Sex? Drugs? Where’s the rock’n’roll? Actually, none of the three were the subject of the most recent show at the Hidden Garden Gallery.

“My daughter tells people I teach punching to hookers,” joked artist Sara Judith, “and I sell drugs when I’m not hooking” (she’s also a pharmacist).

Sex? Drugs? Where’s the rock’n’roll? Actually, none of the three were the subject of the most recent show at the Hidden Garden Gallery.

Judith and her co-exhibitor Heather Fox are textile artists whose chosen medium is hooked and punched rugs, a kind of craft that utilizes traditional techniques of pulling or pushing different kinds of material through a grid backing to create beautifully designed rugs.

Hooked rugs are well-known out east, particularly in the Maritime provinces and Newfoundland where the rugs which were initially crafted by poor women from rags and sold to wealthy buyers.

The beauty and innovation of the designs elevated traditional rug-hooking to an art in status, and now the crafty art has made its way out west as well.

Fox was introduced to hooking in Vermont, and immediately fell in love with the technique.
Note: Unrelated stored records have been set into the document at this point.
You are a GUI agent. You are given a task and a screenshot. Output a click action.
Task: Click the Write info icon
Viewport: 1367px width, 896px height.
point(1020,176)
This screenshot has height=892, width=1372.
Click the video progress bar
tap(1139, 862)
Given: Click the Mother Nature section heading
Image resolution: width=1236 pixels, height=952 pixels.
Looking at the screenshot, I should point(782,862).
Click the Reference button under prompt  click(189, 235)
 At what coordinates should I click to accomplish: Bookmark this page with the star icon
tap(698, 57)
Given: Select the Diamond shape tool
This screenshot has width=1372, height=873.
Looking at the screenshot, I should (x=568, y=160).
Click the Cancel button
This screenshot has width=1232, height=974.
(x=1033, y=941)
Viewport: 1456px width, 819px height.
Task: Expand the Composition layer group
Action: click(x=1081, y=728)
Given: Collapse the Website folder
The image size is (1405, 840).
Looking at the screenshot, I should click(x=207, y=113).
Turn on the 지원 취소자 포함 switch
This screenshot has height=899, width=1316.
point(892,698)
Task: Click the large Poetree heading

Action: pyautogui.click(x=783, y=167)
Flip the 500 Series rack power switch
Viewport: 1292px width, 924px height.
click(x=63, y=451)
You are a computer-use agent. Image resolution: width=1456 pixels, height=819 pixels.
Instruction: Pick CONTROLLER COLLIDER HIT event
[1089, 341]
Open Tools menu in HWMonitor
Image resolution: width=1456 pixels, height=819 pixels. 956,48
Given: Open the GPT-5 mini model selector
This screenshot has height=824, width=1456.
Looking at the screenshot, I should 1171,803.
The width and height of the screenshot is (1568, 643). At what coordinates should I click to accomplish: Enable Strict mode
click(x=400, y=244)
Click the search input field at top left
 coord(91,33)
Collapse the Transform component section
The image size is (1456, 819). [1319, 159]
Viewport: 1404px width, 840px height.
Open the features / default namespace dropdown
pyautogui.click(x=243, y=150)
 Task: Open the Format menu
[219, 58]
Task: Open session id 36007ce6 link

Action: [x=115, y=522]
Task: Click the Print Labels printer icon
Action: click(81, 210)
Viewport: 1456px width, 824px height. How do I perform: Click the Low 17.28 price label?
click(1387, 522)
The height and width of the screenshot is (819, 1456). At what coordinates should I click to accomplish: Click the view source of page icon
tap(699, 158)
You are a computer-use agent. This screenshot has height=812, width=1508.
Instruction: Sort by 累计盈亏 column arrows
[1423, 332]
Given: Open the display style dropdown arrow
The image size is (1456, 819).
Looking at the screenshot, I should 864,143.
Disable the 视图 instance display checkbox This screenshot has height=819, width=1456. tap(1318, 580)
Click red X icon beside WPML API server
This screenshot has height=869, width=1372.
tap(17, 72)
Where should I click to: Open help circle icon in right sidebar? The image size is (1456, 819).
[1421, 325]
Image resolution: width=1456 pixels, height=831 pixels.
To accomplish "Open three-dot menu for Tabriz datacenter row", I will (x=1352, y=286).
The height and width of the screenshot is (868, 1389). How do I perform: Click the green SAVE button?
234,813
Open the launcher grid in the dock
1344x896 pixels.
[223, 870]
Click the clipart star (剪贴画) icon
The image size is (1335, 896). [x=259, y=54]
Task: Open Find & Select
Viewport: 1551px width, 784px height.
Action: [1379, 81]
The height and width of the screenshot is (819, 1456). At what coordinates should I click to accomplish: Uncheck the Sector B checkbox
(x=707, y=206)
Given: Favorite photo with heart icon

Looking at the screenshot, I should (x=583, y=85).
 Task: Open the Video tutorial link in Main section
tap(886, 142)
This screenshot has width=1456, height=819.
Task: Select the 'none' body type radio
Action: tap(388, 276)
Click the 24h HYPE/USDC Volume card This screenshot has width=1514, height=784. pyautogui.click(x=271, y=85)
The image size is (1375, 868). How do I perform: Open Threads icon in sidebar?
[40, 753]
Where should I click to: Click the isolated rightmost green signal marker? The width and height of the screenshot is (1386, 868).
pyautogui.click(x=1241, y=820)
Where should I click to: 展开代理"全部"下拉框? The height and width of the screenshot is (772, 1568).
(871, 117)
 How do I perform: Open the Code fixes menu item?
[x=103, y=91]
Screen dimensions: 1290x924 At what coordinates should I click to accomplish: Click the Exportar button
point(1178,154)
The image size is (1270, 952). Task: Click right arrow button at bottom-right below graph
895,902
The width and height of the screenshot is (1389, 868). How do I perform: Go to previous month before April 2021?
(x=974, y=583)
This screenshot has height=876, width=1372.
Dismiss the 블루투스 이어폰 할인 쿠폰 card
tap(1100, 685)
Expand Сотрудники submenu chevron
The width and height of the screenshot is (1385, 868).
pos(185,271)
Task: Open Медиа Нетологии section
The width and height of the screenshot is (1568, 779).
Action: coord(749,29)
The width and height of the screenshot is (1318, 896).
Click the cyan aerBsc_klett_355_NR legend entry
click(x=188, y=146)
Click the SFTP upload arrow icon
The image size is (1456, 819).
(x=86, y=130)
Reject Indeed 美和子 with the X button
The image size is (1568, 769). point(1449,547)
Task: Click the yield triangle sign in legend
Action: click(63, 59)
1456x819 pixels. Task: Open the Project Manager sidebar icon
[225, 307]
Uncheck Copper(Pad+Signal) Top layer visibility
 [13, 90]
Creating her own designs as well as more traditional patterns developed by others, she has taken on a variety of subjects, with her favourite being a marmot-inspired piece.

Creating an original design from a marmot-researcher’s photographs, Fox made the rug as a fund raising donation for the Marmot Recovery Foundation. It didn’t take long for someone to fall in love with it.

But, life is rarely uncomplicated, and the would-be fund raiser soon found himself consumed with a fight against cancer. In a show of generosity, the Foundation raised the money for the rug elsewhere and in turn gave the rug to the man.

Quite the hooking story.

Judith’s discovery of rug hooking was also love at first sight. Initially working in tapestry, she soon found the versatility and spontaneity of the craft immediately appealing.

That joy is apparent in her rugs’ colours, patterns and themes. Combining punching with hooking, the rugs are multi-textured and vary from abstract pieces to landscapes.

It’s unlikely that either artist’s rugs will ever find themselves under foot, when they make such attractive wall coverings.

Not only that, but having the rugs on the wall seemed to have an effect on the sound in the small gallery during the opening, absorbing the din from the crush of people and making it easier to converse.

Now that’s practical art, and much more gentle than sex, drugs and rock’n’roll.